Task item: Below are some records; quote exactly the lines from the one that contains "Task: Click the Nueva evaluación button" through the one that contains "Task: Click the Scout health score A badge", inclusive, and no others.

[Stored data]
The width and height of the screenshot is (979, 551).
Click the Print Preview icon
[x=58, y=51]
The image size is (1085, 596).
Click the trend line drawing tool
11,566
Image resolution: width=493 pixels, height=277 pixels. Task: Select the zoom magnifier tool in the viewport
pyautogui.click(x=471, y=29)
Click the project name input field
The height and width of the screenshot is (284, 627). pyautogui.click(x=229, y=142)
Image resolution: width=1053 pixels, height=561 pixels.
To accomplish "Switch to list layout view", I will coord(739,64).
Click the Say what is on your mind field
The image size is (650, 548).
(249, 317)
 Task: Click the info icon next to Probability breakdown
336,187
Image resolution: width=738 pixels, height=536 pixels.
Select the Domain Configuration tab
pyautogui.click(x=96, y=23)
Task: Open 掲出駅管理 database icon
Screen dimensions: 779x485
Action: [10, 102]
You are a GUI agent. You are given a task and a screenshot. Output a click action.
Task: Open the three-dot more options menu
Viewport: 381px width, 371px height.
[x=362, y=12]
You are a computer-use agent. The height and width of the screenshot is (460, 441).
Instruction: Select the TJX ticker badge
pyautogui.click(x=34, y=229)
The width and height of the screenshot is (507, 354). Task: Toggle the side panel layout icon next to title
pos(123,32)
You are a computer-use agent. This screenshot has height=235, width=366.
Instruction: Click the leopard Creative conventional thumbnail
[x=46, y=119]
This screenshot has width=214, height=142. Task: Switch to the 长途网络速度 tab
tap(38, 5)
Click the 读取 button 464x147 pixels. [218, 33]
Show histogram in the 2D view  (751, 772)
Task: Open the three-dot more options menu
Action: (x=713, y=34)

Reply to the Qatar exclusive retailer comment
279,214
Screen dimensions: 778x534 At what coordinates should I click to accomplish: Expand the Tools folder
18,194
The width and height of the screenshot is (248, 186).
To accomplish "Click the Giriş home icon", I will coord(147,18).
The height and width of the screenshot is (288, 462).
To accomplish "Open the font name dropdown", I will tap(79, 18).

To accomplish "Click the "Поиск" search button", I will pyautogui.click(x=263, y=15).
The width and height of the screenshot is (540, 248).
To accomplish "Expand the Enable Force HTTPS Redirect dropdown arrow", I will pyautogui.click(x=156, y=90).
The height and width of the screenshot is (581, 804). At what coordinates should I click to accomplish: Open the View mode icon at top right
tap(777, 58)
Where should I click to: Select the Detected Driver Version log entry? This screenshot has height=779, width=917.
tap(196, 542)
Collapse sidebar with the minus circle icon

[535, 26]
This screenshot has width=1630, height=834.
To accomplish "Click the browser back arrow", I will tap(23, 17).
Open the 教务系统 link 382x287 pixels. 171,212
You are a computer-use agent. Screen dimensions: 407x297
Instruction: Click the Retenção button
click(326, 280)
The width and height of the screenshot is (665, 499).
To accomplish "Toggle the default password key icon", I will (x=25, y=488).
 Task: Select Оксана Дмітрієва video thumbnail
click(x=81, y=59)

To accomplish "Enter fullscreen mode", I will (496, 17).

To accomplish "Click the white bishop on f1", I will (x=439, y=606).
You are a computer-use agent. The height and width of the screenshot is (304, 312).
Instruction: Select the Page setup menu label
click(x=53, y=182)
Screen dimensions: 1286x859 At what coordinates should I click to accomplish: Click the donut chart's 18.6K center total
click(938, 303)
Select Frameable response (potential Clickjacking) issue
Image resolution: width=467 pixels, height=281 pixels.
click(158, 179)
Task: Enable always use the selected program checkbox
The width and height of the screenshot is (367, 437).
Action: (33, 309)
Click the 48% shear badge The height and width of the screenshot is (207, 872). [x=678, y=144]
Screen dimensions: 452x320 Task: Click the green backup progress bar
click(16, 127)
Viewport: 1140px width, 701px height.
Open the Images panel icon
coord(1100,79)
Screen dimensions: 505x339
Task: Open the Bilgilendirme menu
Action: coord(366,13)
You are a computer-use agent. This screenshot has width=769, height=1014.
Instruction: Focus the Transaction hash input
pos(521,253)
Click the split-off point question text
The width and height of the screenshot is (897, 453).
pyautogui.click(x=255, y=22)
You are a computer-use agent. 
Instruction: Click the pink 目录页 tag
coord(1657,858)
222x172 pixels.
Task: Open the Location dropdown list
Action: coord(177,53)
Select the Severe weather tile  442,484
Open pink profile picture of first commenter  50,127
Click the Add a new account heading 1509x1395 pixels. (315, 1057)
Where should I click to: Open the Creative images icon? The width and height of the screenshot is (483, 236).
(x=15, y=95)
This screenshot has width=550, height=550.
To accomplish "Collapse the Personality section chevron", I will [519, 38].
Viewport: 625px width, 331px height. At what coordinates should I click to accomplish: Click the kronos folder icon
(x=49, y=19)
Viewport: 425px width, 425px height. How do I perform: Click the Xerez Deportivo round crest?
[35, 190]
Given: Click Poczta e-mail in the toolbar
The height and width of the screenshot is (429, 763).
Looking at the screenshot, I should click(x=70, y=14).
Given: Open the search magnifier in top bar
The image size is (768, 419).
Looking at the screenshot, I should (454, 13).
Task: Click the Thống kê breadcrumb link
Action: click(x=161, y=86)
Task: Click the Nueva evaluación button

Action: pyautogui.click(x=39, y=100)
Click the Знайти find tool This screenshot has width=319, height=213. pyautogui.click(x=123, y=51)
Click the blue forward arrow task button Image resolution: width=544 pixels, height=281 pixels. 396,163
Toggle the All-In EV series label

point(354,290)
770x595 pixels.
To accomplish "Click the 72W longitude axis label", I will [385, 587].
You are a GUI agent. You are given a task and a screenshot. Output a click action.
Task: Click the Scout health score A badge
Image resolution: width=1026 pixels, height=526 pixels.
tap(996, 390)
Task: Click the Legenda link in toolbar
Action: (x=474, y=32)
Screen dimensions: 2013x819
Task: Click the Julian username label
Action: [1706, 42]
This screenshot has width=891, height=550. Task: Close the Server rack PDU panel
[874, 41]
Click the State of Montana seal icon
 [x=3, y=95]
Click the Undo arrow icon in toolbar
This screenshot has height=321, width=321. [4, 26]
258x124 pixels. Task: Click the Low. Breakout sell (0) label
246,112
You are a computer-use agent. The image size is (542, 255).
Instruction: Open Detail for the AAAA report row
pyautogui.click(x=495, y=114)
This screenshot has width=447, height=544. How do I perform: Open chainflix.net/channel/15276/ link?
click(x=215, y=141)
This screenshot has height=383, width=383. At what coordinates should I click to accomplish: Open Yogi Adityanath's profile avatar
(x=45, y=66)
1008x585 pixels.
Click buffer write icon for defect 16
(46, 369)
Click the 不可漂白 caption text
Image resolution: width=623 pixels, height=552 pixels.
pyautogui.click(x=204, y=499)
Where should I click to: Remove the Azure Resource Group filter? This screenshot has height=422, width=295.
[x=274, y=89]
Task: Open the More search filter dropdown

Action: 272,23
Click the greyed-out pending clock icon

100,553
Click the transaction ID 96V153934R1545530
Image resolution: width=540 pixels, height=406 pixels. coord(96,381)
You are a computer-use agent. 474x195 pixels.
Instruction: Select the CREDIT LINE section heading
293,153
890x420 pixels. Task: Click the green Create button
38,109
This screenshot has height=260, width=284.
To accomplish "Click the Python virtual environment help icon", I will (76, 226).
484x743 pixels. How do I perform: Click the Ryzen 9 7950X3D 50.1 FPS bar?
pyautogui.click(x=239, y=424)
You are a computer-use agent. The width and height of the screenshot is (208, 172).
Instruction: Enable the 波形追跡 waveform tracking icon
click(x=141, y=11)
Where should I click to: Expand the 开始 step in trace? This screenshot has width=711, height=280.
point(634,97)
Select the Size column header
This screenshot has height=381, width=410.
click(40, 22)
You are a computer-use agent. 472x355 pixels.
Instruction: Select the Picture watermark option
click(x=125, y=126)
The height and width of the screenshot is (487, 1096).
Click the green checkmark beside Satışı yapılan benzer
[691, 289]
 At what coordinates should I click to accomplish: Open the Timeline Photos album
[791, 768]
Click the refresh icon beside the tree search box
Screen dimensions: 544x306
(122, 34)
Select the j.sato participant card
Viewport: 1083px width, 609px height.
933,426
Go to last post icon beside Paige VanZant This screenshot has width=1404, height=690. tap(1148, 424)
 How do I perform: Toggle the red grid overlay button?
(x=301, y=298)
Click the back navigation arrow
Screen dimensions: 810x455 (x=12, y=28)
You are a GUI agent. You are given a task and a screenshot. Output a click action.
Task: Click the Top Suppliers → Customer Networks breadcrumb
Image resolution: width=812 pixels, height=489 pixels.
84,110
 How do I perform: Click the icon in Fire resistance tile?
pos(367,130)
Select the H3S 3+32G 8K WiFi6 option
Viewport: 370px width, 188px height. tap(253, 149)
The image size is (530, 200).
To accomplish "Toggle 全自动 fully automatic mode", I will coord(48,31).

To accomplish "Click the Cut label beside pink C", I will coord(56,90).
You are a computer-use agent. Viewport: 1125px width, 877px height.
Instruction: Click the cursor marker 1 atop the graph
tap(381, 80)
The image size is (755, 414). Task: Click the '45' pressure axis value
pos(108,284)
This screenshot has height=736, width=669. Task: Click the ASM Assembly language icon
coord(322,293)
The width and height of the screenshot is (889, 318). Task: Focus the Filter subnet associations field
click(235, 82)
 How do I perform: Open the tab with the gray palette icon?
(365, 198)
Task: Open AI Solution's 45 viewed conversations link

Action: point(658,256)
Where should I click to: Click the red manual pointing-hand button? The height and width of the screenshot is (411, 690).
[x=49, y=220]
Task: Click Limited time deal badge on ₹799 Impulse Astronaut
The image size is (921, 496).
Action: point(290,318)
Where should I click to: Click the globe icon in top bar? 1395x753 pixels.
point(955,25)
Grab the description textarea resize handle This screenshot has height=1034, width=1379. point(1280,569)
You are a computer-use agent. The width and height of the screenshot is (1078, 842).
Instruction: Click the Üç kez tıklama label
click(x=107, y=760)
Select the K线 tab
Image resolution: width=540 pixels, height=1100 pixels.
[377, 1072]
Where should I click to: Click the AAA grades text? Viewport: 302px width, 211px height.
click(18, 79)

Answer area:
Task: Click the Nueva evaluación button

Action: pyautogui.click(x=39, y=100)
Click the Знайти find tool This screenshot has width=319, height=213. pyautogui.click(x=123, y=51)
Click the blue forward arrow task button Image resolution: width=544 pixels, height=281 pixels. 396,163
Toggle the All-In EV series label

point(354,290)
770x595 pixels.
To accomplish "Click the 72W longitude axis label", I will [385, 587].
You are a GUI agent. You are given a task and a screenshot. Output a click action.
Task: Click the Scout health score A badge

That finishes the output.